Next-Generation Sequencing Informatics Update
February 19th, 2010
I updated the Next-Generation Sequencing Informatics table a few weeks ago but forgot to mention it on the blog. The main update was the 50G configuration of the Illumina GA IIx. Also, the Sides & Associates blog linked to my table and referred to it as a “somewhat dated comparison of next-generation sequencing platforms.” Just to clarify, this table represents average throughput for production systems; not vendor claims about throughput, not future vaporware (and Alejandro Gutierrez corrected his description in the post once I pointed this out). As new systems come online and further improvements are made to existing platforms, the table will be updated.
Posted in IT, genomics | 8 Comments »
Tagged with: compute, genomics, Illumina, informatics, IT, storage
You can follow any responses to this entry through the RSS 2.0 feed. You can leave a response, or trackback from your own site.
February 19th, 2010 at 8:55 pm
Thanks for the update, that table is a great resource whenever we start doing back of the envelop calculations for potential new projects.
February 19th, 2010 at 9:36 pm
I’m curious what you use for your source of statistics for platforms you don’t have direct access to — publications or you have a good network of other labs?
This is very useful information!
February 20th, 2010 at 12:51 am
Thanks for the update and clarification. I’ve corrected “somewhat dated” on our blog with a more faithful explanation.
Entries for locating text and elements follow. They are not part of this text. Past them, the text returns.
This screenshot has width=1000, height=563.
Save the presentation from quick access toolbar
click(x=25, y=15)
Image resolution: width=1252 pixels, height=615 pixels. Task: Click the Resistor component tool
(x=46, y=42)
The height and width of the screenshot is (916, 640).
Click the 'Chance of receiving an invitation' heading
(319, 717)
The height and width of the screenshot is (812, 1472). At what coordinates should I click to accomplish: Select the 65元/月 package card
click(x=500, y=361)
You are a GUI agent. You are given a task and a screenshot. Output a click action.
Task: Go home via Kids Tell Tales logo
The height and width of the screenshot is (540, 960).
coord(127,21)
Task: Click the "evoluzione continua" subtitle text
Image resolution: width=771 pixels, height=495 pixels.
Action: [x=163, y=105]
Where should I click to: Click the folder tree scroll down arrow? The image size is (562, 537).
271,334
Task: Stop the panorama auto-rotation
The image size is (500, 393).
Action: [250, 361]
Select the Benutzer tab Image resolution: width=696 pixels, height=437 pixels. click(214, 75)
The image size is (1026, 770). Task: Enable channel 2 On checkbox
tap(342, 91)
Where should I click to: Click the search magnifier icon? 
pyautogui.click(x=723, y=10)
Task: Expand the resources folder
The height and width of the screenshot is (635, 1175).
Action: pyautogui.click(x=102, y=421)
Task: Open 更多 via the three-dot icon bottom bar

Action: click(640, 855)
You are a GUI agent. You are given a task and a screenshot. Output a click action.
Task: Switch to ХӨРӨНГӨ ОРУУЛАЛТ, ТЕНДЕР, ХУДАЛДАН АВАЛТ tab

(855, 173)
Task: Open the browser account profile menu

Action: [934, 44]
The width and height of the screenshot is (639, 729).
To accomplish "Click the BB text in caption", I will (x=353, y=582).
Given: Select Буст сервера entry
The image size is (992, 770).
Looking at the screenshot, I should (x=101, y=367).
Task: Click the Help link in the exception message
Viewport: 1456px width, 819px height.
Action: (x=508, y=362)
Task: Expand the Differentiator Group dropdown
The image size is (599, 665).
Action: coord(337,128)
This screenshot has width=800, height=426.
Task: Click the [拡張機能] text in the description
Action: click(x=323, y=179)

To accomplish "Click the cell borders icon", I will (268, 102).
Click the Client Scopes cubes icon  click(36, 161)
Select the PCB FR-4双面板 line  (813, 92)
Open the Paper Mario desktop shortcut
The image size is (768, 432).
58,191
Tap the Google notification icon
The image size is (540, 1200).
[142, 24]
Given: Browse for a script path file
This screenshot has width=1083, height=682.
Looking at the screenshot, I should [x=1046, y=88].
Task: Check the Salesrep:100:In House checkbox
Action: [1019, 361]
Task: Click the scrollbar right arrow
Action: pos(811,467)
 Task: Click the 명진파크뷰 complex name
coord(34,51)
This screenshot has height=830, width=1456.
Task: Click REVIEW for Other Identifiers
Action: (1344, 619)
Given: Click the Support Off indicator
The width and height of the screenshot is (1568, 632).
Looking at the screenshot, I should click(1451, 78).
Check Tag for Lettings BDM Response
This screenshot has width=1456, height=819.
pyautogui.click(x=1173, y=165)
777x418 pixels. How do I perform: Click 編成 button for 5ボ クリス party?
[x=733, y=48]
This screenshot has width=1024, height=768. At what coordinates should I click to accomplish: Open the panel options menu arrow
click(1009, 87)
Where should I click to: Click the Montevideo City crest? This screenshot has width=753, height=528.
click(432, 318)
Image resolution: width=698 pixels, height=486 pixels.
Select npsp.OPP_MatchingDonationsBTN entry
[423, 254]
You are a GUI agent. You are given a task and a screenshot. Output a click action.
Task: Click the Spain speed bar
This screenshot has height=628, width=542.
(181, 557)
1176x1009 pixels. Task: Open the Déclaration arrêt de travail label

February 20th, 2010 at 4:16 am
Mate-pair and paired-end should not be confused as they are fundamentally different chemistries. Also, the SRA does not require the submission of images and so most submitters are not uploading images. Is this removed from the SRA file size (it seems quite high given our experience).
Finally, some statistics for the SOLiD 3+ would be great as they are regularly producing 800M-1B 50+50 reads per run (2 slides).
February 20th, 2010 at 5:06 pm
Keith, I get production numbers on the platform we do not have (SOLiD), from drd at Baylor.
Alejandro, I saw that you updated your post, and I appreciate it. I did not mention it in this post to impugn you, rather to help make a point.
Dirk, it’s true that mate-pair and paired-end are different, but for the purposes of this table the distinction is not important (indeed, it can easily be inferred by the size of the insert). None of the submission data is for images. It is for SRF (now ~17 B/b but ~50 B/b at one time) or gzipped FASTQ (~0.1 B/b). When the SRA has a fully functioning BAM pipeline, I have those numbers (~1 B/b). Note that I leave the SRF for the older platforms for historical reasons. As for SOLiD 3+, I am happy to post them if someone can provide them (see above).
March 1st, 2010 at 12:01 am
yeah.SOLiD v3 plus spec sheet will have all those numbers you need.
http://www3.appliedbiosystems.com/cms/groups/mcb_marketing/documents/generaldocuments/cms_072050.pdf
April 15th, 2010 at 12:47 pm
You should probably just report what you know, as the rest of these numbers look like typical GSC bias.
April 15th, 2010 at 12:57 pm
Classy stuff, Seth Peterson, Field Application Scientist at Applied Biosystems. Perhaps you are showing your AB bias. As I said above, the numbers for all platforms are real. The SOLiD numbers come from Baylor, a very pro-SOLiD shop.